There is something very soft about this book. Despite the razor edges of some of the problems our protagonists face, there is a cushion of magic thrown to catch them. I do not use the word magic as symbolic but directly pointing to the magical realism woven into the narrative. The extent to which the tale depends on the magic of the town is hard to put into words. I would not recommend this to those people who like just plain realism in their story.
The Bishop family has had it tough for several years. They began as a big, boisterous local family but ended up decimated and left destitute till the remaining two girls turned things around.
Each chapter begins with one or the other person voicing their own views about whether or not Blue Bishop should be allowed custody of a foundling. They made me tearier eyed the further into the book I dove. I wept freely for the revelation chapter.
I read this a few days before the writing of this review, but the calm that the book left me in is still just a feeling away. The writing was smooth and glided through introducing us to all the eccentric characters, none more so than the Buttonwood tree. I read this book at just the right time, and it energized me into restarting reading binges.

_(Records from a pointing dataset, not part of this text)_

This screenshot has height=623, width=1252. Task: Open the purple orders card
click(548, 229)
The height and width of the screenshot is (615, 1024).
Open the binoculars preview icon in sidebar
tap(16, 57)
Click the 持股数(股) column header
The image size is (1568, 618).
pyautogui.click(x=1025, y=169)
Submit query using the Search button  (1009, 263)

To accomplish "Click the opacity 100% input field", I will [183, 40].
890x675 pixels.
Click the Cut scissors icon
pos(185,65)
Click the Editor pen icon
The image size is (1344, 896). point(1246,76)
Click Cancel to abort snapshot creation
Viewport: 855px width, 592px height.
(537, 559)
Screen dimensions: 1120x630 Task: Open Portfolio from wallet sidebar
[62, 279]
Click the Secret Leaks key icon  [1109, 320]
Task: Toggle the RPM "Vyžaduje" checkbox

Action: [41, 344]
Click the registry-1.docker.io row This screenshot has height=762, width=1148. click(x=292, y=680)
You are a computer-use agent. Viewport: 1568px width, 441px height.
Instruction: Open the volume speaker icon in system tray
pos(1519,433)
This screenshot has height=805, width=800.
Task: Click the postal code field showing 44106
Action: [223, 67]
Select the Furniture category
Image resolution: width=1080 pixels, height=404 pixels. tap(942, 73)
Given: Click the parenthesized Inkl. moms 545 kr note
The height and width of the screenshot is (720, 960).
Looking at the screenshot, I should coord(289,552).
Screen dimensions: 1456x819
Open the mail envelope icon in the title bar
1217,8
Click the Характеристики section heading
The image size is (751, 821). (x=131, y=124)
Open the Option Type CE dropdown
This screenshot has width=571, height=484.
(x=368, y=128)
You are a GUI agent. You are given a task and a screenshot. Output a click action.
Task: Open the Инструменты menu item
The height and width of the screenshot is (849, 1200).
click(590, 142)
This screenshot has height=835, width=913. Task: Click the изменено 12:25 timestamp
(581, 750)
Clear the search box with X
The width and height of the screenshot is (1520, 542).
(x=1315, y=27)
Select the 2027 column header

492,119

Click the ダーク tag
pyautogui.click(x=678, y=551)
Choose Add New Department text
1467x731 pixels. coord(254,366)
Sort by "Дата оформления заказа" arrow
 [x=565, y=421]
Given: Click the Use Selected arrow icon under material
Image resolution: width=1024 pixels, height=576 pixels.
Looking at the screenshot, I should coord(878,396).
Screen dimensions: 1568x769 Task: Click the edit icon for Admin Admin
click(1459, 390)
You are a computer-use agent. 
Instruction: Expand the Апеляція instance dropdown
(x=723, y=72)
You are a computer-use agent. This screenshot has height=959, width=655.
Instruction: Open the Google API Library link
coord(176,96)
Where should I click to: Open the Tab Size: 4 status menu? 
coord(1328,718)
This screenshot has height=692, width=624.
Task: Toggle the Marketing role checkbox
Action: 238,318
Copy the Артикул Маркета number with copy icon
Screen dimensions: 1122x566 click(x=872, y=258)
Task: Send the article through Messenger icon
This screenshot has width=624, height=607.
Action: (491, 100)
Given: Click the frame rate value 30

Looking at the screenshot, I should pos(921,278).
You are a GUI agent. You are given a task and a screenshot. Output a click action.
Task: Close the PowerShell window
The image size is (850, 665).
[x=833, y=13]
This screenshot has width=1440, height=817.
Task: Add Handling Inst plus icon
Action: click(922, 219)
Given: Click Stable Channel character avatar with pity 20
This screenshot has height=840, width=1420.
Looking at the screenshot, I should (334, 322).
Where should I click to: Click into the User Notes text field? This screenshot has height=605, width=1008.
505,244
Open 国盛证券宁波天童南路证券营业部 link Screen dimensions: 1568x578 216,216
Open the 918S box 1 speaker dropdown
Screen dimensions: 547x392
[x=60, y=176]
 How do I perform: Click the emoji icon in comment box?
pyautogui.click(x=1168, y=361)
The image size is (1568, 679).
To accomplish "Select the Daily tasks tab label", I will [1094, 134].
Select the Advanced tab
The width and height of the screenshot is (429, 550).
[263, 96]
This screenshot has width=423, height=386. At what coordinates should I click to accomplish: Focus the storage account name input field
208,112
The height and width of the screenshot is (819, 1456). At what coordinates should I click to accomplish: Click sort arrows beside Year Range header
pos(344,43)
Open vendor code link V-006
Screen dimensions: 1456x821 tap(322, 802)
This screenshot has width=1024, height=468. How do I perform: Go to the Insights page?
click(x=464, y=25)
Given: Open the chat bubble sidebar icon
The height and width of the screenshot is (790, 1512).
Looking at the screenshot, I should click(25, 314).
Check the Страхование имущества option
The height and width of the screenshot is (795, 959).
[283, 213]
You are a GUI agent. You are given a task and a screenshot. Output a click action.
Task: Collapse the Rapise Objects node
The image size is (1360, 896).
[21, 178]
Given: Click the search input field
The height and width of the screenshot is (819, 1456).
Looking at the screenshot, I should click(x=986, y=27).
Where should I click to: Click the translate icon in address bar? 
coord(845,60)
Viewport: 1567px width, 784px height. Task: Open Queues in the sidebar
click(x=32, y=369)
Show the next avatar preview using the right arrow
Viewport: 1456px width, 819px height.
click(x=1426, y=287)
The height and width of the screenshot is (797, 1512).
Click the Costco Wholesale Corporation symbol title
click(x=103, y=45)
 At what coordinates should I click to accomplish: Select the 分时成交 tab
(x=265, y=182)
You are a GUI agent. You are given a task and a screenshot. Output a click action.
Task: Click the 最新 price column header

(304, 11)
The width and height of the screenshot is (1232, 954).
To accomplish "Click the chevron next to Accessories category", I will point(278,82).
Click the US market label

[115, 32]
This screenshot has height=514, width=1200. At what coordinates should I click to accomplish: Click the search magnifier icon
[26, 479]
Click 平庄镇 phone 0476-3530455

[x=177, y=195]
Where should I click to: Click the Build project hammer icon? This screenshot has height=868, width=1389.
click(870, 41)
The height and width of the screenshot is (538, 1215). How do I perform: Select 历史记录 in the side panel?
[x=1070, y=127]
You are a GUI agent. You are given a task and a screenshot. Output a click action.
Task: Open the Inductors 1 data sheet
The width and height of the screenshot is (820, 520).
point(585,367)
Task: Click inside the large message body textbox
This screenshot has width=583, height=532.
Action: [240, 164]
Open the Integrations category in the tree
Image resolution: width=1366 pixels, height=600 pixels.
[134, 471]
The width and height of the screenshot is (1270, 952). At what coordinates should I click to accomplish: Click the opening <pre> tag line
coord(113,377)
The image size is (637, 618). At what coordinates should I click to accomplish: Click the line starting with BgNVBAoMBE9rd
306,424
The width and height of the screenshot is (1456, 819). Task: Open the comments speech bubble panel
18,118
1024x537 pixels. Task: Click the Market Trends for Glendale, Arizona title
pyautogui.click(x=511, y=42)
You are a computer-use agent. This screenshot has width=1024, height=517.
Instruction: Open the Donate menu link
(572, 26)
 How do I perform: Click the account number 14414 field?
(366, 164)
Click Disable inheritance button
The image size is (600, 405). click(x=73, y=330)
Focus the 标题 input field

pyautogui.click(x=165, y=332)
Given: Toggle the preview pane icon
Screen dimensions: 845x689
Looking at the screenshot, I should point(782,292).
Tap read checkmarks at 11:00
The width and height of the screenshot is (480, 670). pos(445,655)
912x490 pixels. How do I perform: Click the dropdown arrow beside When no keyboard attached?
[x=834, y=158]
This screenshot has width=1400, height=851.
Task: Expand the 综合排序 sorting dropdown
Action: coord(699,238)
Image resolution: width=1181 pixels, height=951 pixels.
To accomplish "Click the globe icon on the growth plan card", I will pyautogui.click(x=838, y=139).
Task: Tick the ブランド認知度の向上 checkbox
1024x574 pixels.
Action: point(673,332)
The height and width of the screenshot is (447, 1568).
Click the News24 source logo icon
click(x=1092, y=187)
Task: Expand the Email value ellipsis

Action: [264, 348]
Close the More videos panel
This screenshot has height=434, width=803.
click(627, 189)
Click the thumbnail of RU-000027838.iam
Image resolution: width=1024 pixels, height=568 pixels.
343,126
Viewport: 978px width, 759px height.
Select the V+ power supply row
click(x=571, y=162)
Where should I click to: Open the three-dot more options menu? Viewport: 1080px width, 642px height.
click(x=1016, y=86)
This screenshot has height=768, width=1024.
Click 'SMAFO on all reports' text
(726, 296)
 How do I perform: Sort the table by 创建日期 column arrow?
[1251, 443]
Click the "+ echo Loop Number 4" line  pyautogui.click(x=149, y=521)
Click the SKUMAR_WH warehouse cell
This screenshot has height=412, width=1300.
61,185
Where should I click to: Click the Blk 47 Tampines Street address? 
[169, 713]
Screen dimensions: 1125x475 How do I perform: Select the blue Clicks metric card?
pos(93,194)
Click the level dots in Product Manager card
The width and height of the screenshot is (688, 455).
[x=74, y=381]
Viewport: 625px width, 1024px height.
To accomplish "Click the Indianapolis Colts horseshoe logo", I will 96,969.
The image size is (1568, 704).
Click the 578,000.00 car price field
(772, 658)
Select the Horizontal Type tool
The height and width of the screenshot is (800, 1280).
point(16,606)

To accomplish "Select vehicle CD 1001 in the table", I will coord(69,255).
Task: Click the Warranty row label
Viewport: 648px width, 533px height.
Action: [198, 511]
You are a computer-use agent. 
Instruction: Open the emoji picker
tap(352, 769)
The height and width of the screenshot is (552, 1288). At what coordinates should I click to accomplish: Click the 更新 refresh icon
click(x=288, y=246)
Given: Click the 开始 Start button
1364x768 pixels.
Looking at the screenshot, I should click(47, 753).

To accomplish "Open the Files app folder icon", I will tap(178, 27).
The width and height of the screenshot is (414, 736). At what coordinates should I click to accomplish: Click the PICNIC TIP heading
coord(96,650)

There is a heavy dose of romance and familial bonding thrown in, and none of it made me cringe! I highly recommend this to anyone on the lookout for a comfortably great read.
I received an ARC thanks to NetGalley and the publishers, but the review is entirely based on my own reading experience.
P.S: This book reminded me a lot of another author I read in my pre blog days: Sarah Addison Allen. It was not just the location but also the style. Did that happen to anyone else?